Page excerpt:

-- Begin --

Most humans must overcome a powerful neural wiring to commit the crime of murder, especially mass murder or serial murders. The human brain is coded for compassion, for guilt, for a kind of empathic pain that causes the person inflicting harm to feel a degree of suffering that is in many ways almost as intense as what the victim is experiencing.
William Shakespeare's Hamlet proclaimed, "What a piece of work is a man, how noble in reason, how infinite in faculties, in form and moving how express and admirable, in action how like an angel, in apprehension how like a god!"
Humans have created phenomenal architectural structures ranging from pyramids to skyscrapers. We've explored the depths of the ocean and the surface of the moon. We've created works of art that can affect emotions and provoke thoughtful conversations. Perhaps what makes us even more remarkable is that we have this seemingly infinite capacity to achieve remarkable things, and yet our history is filled with violence toward one another. How can we dedicate countless hours to matters of art, science, and other sophisticated pursuits and still commit acts of murder or wage globe-spanning wars?
For most people, killing another person, or many other people, isn't a trivial matter. But there are times when one person ends the life of another that seem to defy reason. What makes that happen? So, what causes an individual to commit these atrocities of mass murder?
Knowing right from wrong is important in the legal world. It separates sane people from the insane. An insane person, by legal definition, is one incapable of distinguishing reality from fantasy, or can’t control his or her own actions. Just because a person demonstrates sociopathic tendencies doesn't mean that person is insane.

-- End --

Data shown:
-- Begin --

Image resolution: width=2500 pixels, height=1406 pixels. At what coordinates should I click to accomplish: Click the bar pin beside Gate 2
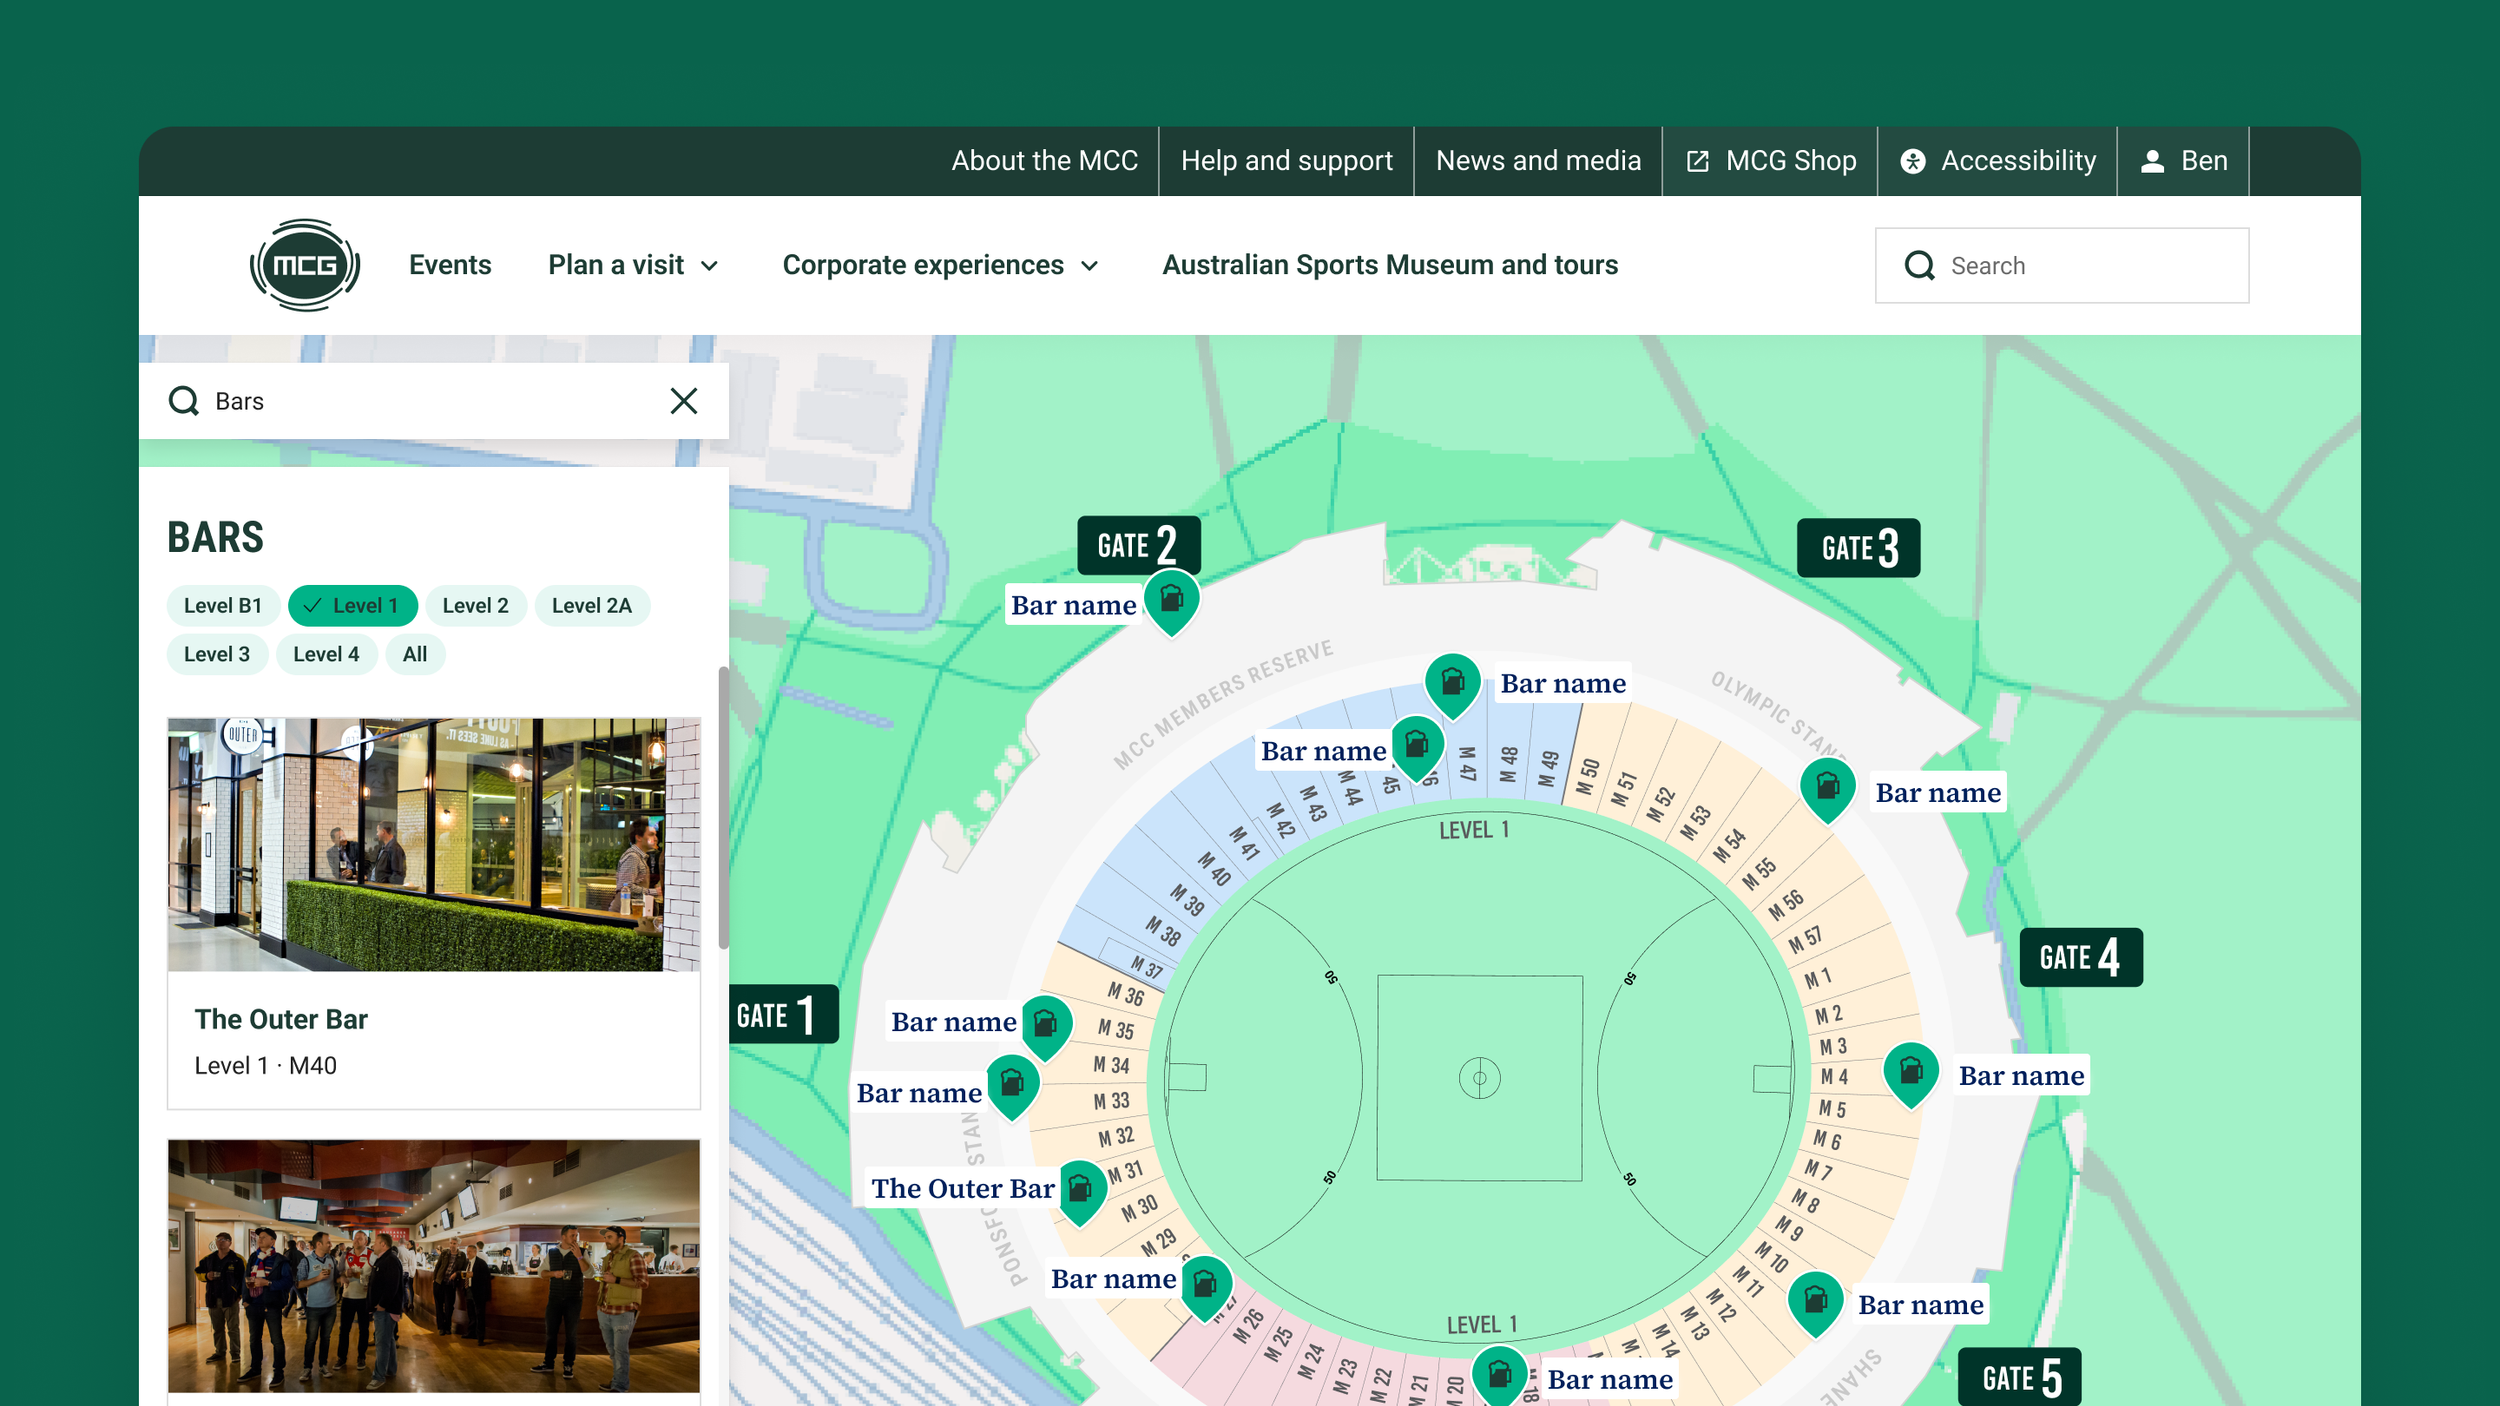(x=1171, y=600)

-- End --

Tasks:
(1) Name each thing the excerpt on murder says the human brain is coded for.
(2) Extend the excerpt on murder, starting right after its last sentence on sociopathic tendencies and insanity.

The replies:
(1)
- Compassion
- Guilt
- A kind of empathic pain that makes the person inflicting harm feel a degree of suffering

(2)
A lack of empathy and the drive to seek out thrills can lead to violent confrontations. Many serial killers and mass murderers fall into this designation, they kill because they lack the inhibitions and empathy the rest of us possess.
What about acts of genocide? How do societies justify wiping out an entire subsection of people? According to a hypothesis posed by Ervin Staub, genocide is a result of a combination of environmental hardships and psychological coping. Staub suggests that when times are hard, people look for an excuse or scapegoat. That can include identifying a subsection of the population as being responsible for the hardship the community experiences. Wiping out that population is a way to cope with the hardship. It's a means to solve a problem, even though the solution and problem aren't necessarily connected in reality
What about the rest of us? What could drive us to kill? Since our decisions are based upon both emotions and reason, we can sometimes favor one over the other. In emotionally charged situations, we may allow ourselves to act impulsively, ignoring rationality. These so-called crimes of passion can happen between people with strong emotional bonds. According to the U.S. Bureau of Justice Statistics, 30 percent of all female murder victims were killed by their spouses. Another 18.3 percent were killed by ex-spouses. Only 8.7 percent of all female victims were killed by a stranger. The assorted reasons for crimes of passion are numerous. Common motives include jealousy, revenge, fear and anger. These feelings may be conscious or unconscious. The act of killing may be spontaneous or premeditated.
Predicting a mass murder is very hard. Murder is an act as old as man himself. I do not believe that legislation of weapons, particularly firearms is the answer to preventing these incidents. Firearms and firearms ownership is not the problem, people are the problem. Do not fall for the propaganda that is gun control. Do not give up the fight for our rights to protect ourselves, families, and property. The Constitution of the United States and the 2nd Amendment are not guarantees of these rights, they are merely a declaration of these rights. The right to keep and bear arms is a right of all free people.